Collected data
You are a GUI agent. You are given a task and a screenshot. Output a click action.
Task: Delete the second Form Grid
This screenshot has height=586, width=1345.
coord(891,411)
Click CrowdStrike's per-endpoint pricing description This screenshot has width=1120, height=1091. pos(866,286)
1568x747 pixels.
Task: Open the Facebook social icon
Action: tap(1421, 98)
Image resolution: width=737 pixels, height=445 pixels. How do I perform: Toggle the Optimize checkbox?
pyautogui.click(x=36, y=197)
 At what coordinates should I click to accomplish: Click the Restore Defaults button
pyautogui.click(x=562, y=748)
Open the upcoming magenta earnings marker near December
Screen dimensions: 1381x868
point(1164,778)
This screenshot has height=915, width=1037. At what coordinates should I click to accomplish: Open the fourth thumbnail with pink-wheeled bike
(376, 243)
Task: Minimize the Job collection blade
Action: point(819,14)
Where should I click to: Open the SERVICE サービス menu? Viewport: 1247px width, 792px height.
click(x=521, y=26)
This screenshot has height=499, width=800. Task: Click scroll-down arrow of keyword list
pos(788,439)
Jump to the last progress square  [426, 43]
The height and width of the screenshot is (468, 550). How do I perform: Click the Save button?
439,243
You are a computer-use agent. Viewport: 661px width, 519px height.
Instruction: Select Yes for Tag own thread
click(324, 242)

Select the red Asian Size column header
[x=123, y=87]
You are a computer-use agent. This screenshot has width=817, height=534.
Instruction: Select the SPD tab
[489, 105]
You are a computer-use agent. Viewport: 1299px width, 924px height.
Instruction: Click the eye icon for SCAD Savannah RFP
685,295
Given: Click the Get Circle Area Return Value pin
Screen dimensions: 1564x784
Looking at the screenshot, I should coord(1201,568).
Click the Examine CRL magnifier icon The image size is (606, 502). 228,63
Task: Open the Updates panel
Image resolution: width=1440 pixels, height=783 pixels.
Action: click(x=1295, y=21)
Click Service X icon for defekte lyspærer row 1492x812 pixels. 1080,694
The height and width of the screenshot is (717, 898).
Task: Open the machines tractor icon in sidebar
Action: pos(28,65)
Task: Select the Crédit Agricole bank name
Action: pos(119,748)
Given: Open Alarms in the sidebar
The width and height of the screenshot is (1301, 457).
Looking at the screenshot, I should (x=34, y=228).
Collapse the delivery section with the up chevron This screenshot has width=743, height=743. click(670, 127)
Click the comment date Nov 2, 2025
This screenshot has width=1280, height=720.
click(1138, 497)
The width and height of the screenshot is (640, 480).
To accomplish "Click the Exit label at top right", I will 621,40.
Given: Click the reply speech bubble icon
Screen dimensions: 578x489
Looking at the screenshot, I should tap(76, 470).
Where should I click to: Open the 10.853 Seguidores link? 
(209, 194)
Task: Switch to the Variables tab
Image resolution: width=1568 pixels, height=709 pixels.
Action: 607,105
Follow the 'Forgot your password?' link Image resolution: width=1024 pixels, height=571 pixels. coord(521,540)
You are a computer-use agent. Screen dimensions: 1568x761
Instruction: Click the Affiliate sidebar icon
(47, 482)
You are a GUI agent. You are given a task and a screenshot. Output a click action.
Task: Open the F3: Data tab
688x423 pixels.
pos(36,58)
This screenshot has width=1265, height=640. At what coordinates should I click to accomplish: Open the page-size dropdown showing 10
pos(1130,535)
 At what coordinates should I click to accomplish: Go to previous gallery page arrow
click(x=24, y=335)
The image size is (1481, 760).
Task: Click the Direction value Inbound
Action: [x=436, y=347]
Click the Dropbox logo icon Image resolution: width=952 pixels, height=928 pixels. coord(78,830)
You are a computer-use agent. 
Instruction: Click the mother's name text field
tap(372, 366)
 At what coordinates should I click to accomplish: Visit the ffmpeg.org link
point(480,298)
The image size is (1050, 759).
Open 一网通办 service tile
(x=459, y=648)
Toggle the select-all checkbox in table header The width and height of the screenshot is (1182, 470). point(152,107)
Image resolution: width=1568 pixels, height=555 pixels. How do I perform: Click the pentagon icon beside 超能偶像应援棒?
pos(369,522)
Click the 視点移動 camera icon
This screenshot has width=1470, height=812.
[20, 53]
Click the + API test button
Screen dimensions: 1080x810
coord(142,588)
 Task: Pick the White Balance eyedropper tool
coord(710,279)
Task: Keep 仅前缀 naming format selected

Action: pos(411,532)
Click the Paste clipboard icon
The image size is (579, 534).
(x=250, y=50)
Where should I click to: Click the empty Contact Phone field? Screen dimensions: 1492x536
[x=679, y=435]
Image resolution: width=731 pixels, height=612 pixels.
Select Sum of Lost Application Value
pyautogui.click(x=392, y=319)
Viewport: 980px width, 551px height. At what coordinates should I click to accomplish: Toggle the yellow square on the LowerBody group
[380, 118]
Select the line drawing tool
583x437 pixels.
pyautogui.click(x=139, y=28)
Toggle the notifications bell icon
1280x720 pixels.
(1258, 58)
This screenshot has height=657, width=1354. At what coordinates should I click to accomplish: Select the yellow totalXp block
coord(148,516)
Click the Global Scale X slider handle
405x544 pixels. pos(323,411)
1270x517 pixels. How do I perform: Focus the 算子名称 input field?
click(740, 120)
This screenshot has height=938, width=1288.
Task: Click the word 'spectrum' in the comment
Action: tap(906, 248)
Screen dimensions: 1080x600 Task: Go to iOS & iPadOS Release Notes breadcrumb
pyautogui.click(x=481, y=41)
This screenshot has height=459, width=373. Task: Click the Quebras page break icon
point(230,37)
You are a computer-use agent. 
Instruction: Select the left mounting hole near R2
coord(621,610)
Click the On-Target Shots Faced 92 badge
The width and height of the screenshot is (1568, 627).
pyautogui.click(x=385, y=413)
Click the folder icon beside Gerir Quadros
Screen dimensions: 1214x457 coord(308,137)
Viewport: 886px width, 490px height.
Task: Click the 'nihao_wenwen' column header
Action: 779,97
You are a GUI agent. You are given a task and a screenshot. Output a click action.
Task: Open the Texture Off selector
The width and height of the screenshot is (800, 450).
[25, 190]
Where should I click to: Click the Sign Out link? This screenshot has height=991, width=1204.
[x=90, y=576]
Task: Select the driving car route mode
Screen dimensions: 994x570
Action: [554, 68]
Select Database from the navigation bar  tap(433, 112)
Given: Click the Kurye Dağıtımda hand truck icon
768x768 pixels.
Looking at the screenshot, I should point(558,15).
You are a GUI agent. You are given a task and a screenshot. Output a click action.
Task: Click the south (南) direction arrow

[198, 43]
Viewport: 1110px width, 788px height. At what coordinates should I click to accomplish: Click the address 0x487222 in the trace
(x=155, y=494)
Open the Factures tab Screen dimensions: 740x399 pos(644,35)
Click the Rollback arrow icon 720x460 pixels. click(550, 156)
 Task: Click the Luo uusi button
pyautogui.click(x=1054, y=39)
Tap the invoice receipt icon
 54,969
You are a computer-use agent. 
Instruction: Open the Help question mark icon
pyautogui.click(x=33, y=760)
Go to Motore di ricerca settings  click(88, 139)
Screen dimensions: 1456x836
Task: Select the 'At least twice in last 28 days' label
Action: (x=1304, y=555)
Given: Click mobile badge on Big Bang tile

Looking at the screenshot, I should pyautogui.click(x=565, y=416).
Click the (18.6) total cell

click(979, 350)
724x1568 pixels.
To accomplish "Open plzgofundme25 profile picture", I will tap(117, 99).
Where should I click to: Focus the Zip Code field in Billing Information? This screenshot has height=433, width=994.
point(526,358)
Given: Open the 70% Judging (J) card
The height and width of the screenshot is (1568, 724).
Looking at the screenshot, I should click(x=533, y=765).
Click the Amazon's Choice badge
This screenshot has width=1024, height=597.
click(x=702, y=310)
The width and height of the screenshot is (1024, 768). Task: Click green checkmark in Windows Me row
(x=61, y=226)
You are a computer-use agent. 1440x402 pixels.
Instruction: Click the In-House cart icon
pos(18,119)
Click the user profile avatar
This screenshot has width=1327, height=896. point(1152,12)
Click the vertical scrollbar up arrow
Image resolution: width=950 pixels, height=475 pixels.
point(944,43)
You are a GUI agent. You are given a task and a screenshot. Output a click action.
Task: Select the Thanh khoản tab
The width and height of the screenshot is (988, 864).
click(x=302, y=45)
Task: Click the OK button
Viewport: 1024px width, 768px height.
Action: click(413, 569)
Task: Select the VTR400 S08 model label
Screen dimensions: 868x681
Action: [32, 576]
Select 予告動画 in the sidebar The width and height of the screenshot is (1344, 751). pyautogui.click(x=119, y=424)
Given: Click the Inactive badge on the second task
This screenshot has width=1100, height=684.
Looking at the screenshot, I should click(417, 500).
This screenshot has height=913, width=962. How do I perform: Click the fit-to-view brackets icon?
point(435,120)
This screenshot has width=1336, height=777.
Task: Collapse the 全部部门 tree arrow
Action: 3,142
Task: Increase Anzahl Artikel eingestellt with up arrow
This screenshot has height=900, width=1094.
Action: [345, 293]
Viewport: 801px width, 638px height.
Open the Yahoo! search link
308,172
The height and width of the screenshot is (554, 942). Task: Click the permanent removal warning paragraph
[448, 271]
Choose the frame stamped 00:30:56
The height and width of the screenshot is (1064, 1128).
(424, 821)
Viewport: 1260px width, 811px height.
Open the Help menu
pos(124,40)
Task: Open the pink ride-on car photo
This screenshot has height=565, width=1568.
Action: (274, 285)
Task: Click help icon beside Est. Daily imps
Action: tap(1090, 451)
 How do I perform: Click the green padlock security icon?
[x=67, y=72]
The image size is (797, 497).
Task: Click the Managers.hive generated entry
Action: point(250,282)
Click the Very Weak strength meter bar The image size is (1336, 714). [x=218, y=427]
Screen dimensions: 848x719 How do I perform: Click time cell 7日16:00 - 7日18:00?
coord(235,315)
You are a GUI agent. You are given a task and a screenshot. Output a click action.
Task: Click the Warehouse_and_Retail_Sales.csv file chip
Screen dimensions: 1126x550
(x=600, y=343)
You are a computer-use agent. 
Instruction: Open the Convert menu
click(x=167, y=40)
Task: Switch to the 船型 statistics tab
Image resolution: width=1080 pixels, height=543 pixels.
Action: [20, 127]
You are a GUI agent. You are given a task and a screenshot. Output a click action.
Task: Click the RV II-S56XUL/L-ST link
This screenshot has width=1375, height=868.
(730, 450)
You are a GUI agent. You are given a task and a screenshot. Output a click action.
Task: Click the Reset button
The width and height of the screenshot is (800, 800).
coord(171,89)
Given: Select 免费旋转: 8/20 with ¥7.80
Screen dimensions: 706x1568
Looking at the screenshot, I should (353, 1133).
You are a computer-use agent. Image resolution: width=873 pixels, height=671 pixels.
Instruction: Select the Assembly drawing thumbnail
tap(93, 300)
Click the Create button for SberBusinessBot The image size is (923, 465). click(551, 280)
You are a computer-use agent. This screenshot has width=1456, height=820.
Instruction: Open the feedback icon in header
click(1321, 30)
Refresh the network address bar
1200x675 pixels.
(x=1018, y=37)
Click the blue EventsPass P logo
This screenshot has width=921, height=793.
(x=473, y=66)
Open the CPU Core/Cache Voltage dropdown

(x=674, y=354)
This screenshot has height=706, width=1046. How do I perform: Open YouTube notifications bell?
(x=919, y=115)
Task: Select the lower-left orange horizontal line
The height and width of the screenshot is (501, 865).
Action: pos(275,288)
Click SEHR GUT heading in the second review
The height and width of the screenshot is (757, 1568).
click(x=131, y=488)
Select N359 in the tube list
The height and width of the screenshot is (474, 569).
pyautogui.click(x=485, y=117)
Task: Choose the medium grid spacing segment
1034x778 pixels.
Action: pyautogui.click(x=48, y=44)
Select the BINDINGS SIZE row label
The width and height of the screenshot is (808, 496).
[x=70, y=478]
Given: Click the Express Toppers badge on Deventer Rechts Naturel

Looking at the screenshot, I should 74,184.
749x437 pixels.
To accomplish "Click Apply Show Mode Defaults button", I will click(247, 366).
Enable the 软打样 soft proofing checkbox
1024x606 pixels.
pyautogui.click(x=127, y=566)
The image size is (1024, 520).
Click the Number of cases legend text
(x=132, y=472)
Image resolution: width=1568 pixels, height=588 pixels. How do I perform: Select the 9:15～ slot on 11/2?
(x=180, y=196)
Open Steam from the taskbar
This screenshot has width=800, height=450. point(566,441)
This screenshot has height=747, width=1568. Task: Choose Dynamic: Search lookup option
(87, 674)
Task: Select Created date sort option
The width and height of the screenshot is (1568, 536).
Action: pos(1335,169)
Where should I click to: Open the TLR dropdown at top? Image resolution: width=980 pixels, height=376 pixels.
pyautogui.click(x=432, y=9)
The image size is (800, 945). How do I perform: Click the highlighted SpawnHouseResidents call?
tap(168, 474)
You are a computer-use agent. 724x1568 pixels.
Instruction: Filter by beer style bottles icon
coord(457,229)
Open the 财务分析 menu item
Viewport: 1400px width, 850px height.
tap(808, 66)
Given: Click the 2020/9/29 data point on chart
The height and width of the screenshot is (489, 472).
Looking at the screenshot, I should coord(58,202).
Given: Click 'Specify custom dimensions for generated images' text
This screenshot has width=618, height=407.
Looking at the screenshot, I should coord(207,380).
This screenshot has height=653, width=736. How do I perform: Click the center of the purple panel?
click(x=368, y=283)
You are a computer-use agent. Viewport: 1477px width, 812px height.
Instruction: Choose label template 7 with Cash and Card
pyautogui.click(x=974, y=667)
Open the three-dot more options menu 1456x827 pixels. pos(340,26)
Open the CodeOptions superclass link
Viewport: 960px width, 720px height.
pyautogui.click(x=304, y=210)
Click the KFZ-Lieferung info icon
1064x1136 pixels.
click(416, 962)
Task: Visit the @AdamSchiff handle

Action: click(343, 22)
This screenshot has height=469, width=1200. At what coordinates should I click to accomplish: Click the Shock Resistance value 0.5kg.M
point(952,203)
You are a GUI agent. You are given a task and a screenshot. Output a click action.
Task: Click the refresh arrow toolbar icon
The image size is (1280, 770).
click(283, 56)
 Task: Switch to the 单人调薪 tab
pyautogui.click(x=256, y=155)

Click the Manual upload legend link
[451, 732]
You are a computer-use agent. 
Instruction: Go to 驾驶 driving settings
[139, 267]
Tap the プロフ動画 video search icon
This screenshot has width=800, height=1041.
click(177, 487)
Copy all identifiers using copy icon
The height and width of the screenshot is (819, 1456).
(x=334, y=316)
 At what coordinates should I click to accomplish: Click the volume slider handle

▶ Aim of the task
Look through the data above and return each line where the string "will" occurs.

▶ Output below
To accomplish "Click the Exit label at top right", I will 621,40.
To accomplish "Open plzgofundme25 profile picture", I will tap(117, 99).
To accomplish "Click Apply Show Mode Defaults button", I will click(247, 366).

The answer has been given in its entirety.